Depends on where your leak is.
I am recovering from a bad one myself.
You wouldn't believe me if I told you...
If it's at the top you have to push/ pull the TC cover like 2ndGen said and that's a...royal PITA
If it's at the bottom you might get lucky with a re-doing the pan.
I whole heatedly agree with WristPin on the FIPG. But IMO, until you know you have cured the leak, I would use a cork gasket. Reason is, no let me just tell you what happened to me. I put an engine together, it leaked bad as soon as it ran. I tried to replace the TC cover gaskets in frame....oil pan had to come off. That didn't fix it, so all that labor was for nothing. I later removed the engine and FIPG the whole timing cover...haven't run it yet, but it required oil pan removal yet again. I was getting tired of getting that blank blank off every time I have to drop the pan. It's very labor and time consuming to remove that **** so unless I knew for sure where it was coming from AND I fixed it, I would use a cork gasket.

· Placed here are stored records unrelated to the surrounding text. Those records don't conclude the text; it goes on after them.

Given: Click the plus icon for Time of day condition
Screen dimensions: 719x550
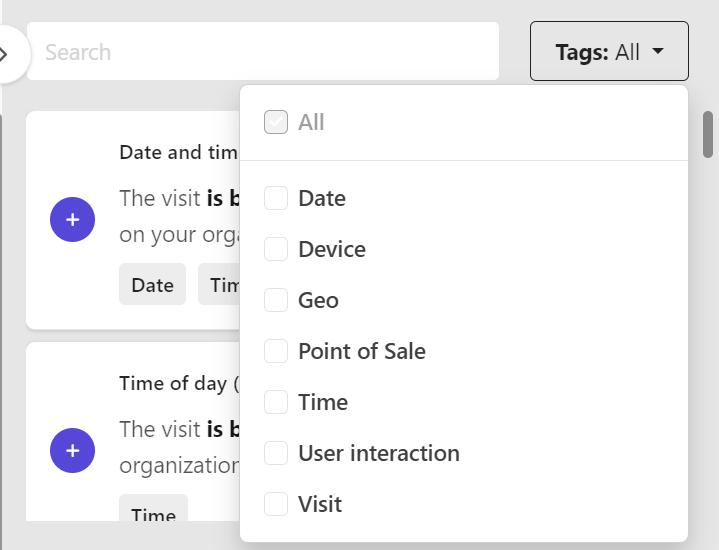Looking at the screenshot, I should point(72,450).
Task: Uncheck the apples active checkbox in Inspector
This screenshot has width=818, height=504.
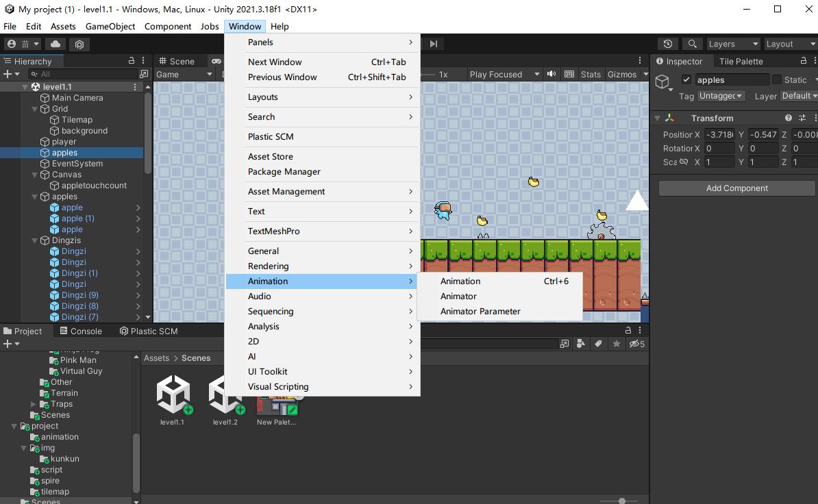Action: click(686, 79)
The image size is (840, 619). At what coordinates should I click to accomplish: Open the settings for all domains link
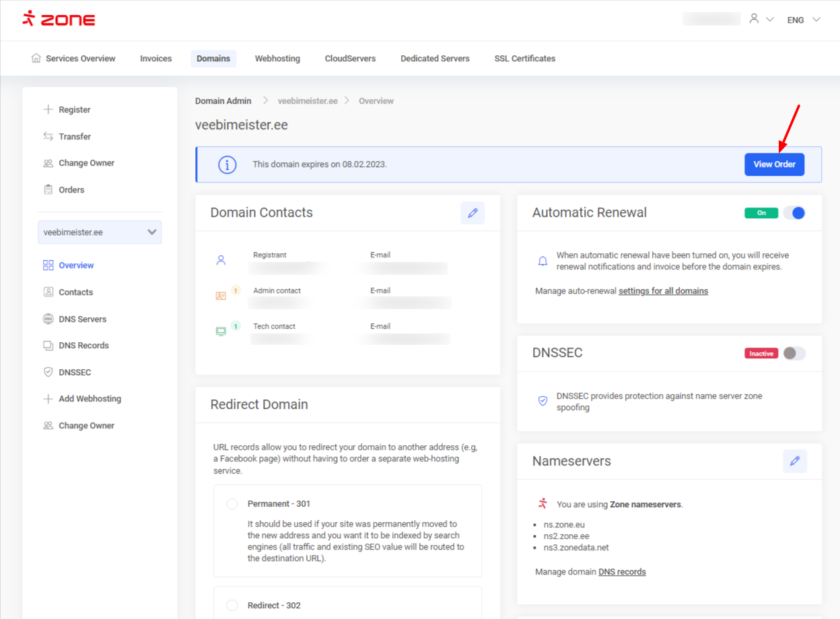click(663, 291)
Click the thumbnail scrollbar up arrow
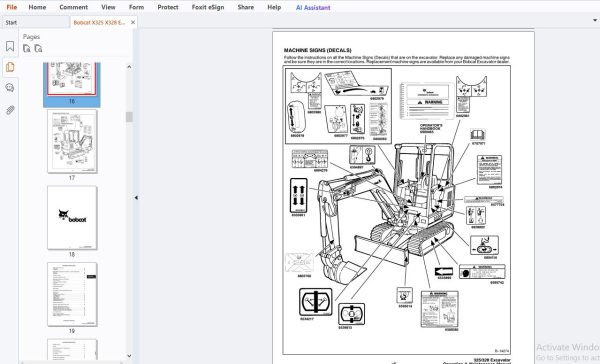The height and width of the screenshot is (364, 600). [x=129, y=67]
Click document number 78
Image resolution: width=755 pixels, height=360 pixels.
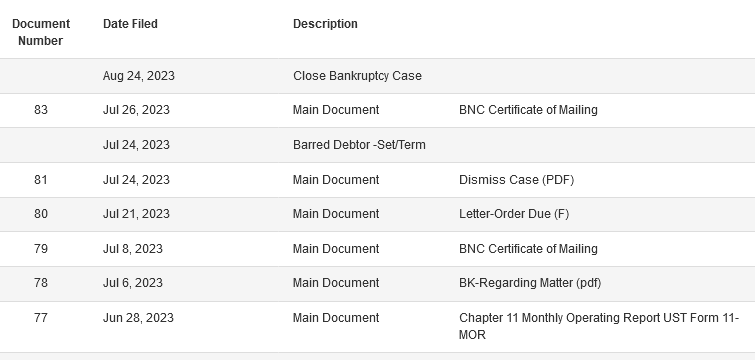click(x=41, y=283)
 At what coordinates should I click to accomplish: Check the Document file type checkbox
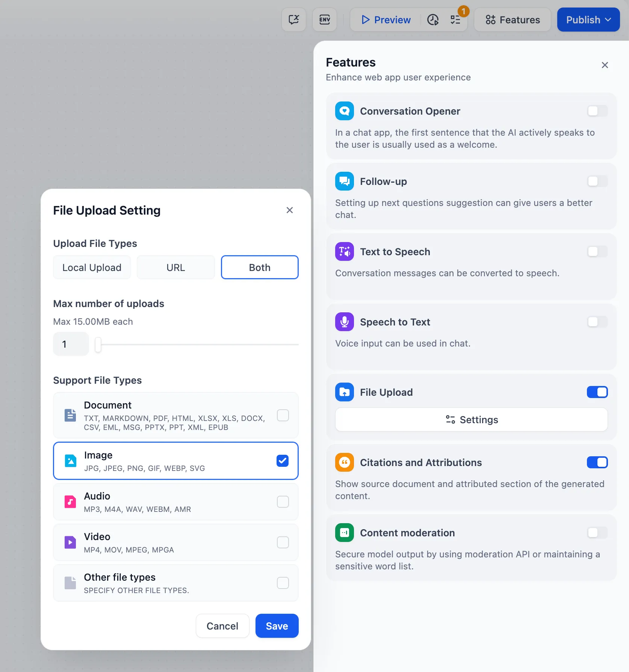click(x=283, y=415)
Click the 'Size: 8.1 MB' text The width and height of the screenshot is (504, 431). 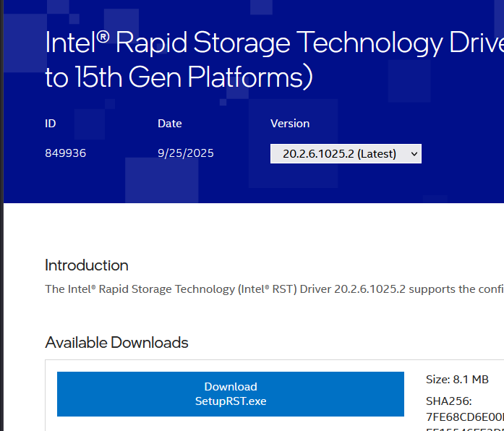[457, 380]
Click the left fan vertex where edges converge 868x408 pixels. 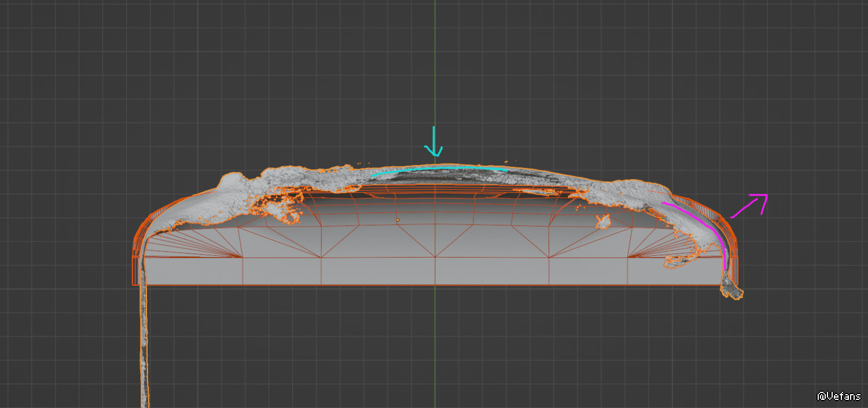[x=242, y=257]
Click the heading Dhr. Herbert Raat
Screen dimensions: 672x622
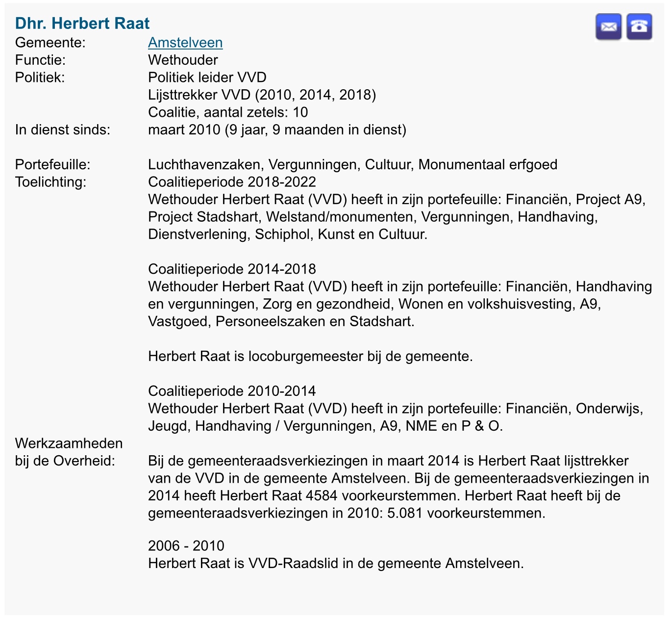click(82, 23)
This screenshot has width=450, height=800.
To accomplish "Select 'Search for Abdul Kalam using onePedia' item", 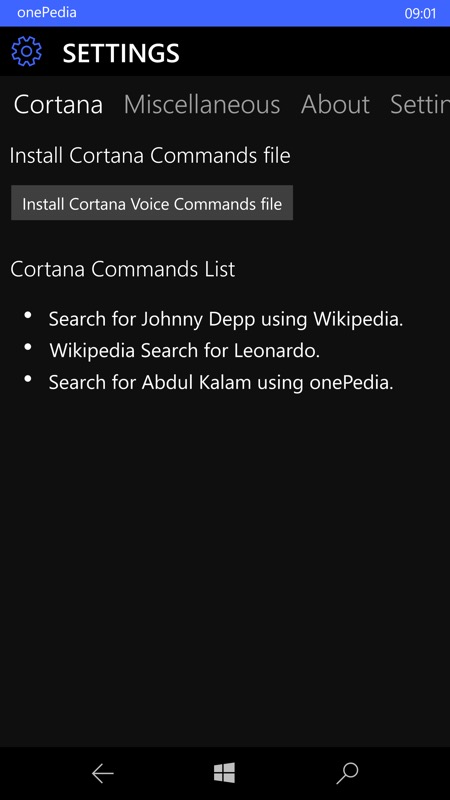I will 221,383.
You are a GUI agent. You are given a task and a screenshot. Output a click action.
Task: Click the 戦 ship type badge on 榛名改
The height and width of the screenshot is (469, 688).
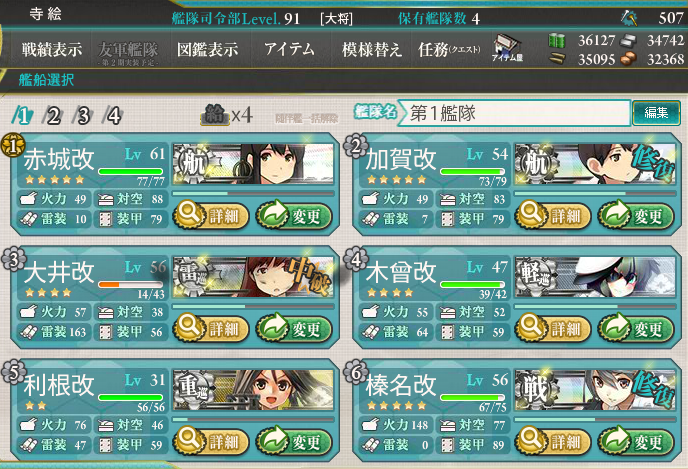click(534, 389)
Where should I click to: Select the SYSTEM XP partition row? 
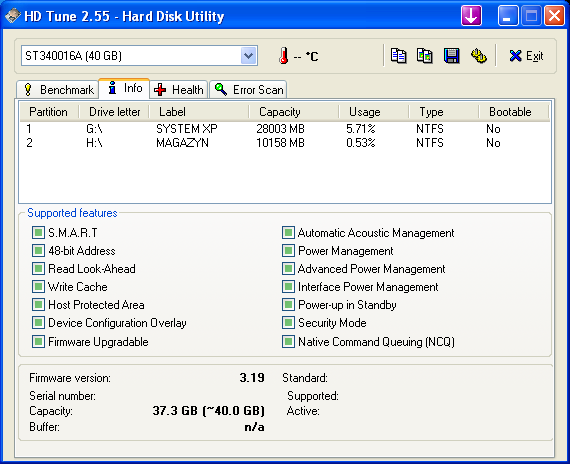pyautogui.click(x=285, y=129)
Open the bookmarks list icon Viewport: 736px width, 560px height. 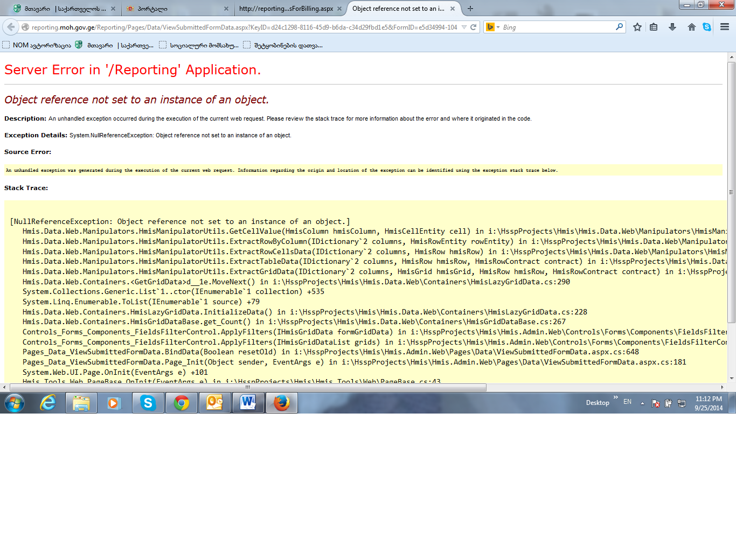point(654,27)
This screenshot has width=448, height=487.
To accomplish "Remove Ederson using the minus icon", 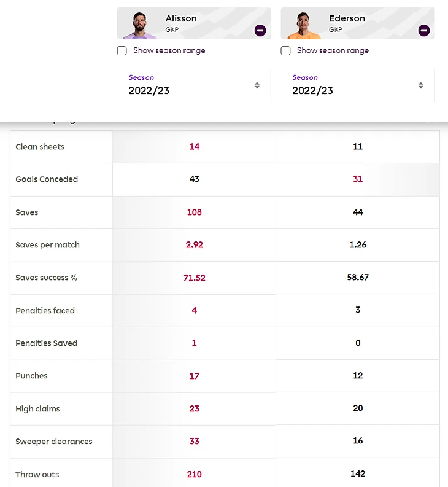I will click(x=424, y=30).
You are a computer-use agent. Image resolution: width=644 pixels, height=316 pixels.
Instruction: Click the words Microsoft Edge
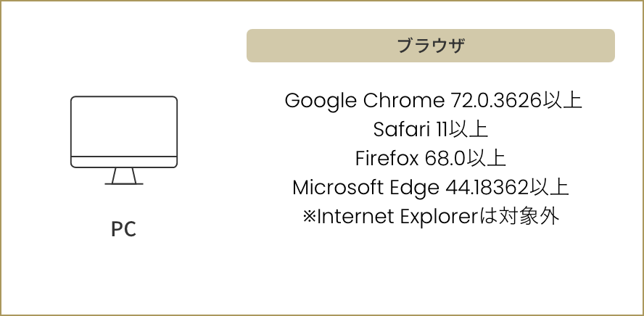click(366, 188)
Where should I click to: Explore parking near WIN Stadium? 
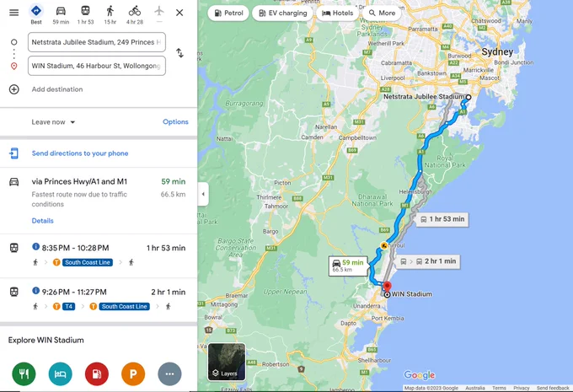(x=133, y=373)
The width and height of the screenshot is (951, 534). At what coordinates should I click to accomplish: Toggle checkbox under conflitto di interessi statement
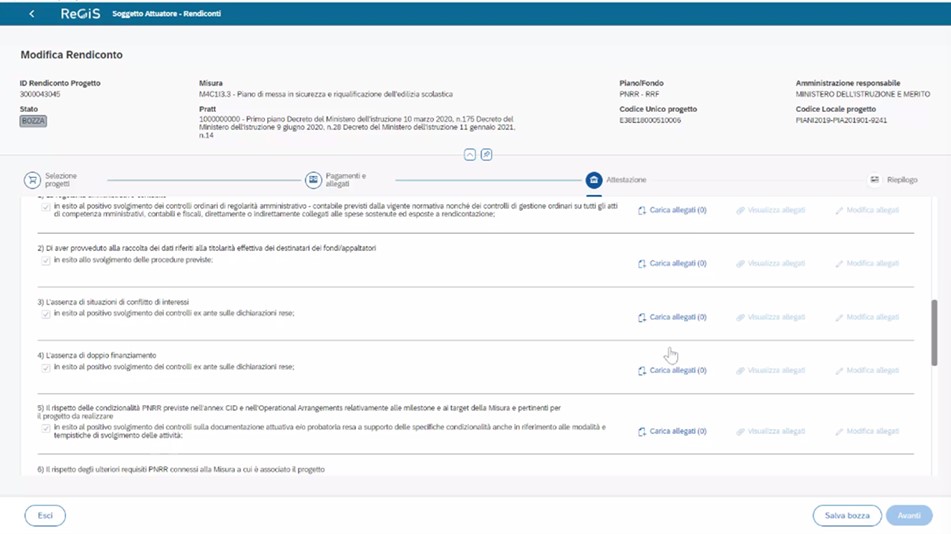coord(46,314)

Two things important to my situation:
My truck is an 84
And I could not find my leak at 1st.
Hey this might help, and by all means Mud, if it's wrong speak up.
One thing I found useful for holding the gaskets in place for a in-frame gasket replacement, was spray adhesive. I was stressed at 1st on how I could hold the gaskets up, and slide the cover in at the same time. Just spry the gaskets, and place them on the block? I don't have experience with it, but it seems it wouldn't hurt anything?
Other than that, I would just run a bead where the block and head meet, spray the gaskets, put them in place. And install the cover and torque.